Elders, particularly in remote communities, want to feel more in control of money. They want to know more about money and connect it with cultural knowledge of managing valued resources, so that they can role model how younger generations should use it wisely. A limited ability to know and grow money restricts its usage to a means of survival. A culturally distinctive style of ‘chuck-in’ household money management has emerged, which combines individual money with shared use. Many participants manage their finances in ways that incur higher costs yet earn lower returns, particularly in remote communities with limited financial and digital infrastructure.
‘Indigenous money’ contributes to participants’ well-being when they are able to use it for caring, and facilitate not just individual but also family and community goals. Well-being is compromised by feelings of stress and guilt associated with financial choices which clash with cultural norms and identity. Whilst acknowledging the need to provide financial education for the young, participants identify elders as the ones who should lead Indigenous people in using money the right way to achieve their own goals, whilst retaining their cultural identity. Efforts to enhance financial capability which build on Indigenous cultural knowledge, shared values and norms are more likely to motivate participants to engage with money matters.

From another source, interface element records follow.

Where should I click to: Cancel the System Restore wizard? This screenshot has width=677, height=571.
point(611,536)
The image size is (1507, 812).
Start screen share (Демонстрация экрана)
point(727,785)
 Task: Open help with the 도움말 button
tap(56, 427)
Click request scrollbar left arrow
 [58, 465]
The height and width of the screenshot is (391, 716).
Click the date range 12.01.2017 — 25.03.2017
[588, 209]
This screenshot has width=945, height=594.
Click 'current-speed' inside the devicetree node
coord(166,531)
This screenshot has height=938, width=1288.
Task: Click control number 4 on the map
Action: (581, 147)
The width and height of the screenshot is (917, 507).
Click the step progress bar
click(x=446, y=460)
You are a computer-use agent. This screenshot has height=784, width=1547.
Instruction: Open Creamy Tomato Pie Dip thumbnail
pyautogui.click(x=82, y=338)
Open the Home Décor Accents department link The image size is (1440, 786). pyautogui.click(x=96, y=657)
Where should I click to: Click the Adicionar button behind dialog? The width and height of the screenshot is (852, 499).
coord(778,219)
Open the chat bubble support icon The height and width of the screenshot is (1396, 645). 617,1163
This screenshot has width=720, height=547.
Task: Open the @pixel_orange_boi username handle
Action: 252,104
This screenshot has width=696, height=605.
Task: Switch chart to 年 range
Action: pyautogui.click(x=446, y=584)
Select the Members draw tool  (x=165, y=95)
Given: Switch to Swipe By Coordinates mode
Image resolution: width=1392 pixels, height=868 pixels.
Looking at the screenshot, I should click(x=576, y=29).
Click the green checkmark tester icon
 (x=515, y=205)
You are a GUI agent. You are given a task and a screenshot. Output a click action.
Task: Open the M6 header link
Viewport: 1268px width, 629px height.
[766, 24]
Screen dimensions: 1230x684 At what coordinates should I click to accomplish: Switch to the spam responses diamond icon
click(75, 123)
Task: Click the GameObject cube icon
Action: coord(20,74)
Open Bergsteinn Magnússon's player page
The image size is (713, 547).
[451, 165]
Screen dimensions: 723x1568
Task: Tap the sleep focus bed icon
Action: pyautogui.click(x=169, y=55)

I conclude that historical, cultural and familial factors influence the participants’ understanding of ‘Indigenous money’, and their world-view of financial capability and well-being. Though context matters, the understanding of ‘Indigenous money’ remains culturally distinctive vis-à-vis ’Anglo-Celtic money’, for participants in remote, regional and urban locations. Money is disconnected from many important elements of participants’ social and cultural world-view, including traditional knowledge, cultural values and norms, and their sense of cultural identity. This feeling of disconnect may be at the heart of why Indigenous people have greater difficulty in accessing banking and developing financial skills, and are more likely to be excluded, irrespective of location. Building the financial capability of elders alongside current efforts targeting the young, could strengthen their traditional role as trusted
custodians of knowledge, enabling them to lead efforts to use money the right way.
My thesis contributes to knowledge by exploring the participants’ world-view of money, how they manage and control it in their daily lives, how they want to use it in future, as well as its role in their well-being. This study contributes to theory by describing the sociology of a culturally distinctive ‘Indigenous money’, in particular how social relationships and cultural norms are inextricably linked with participants’ understandings of money. It also contributes to emerging debate about Indigenous research paradigms and methodologies.
This research also has implications for policymakers, as connecting their efforts to enhance Indigenous financial well-being with knowledge about the cultural shaping of ‘Indigenous money’ could allow them to use culture as an enabler, rather than a barrier, to greater financial inclusion. Culture is an enduring strength for participants of this study – policymakers could build on these findings to adopt a strengths-based approach to expand Indigenous freedoms to achieve the financial lives that they value.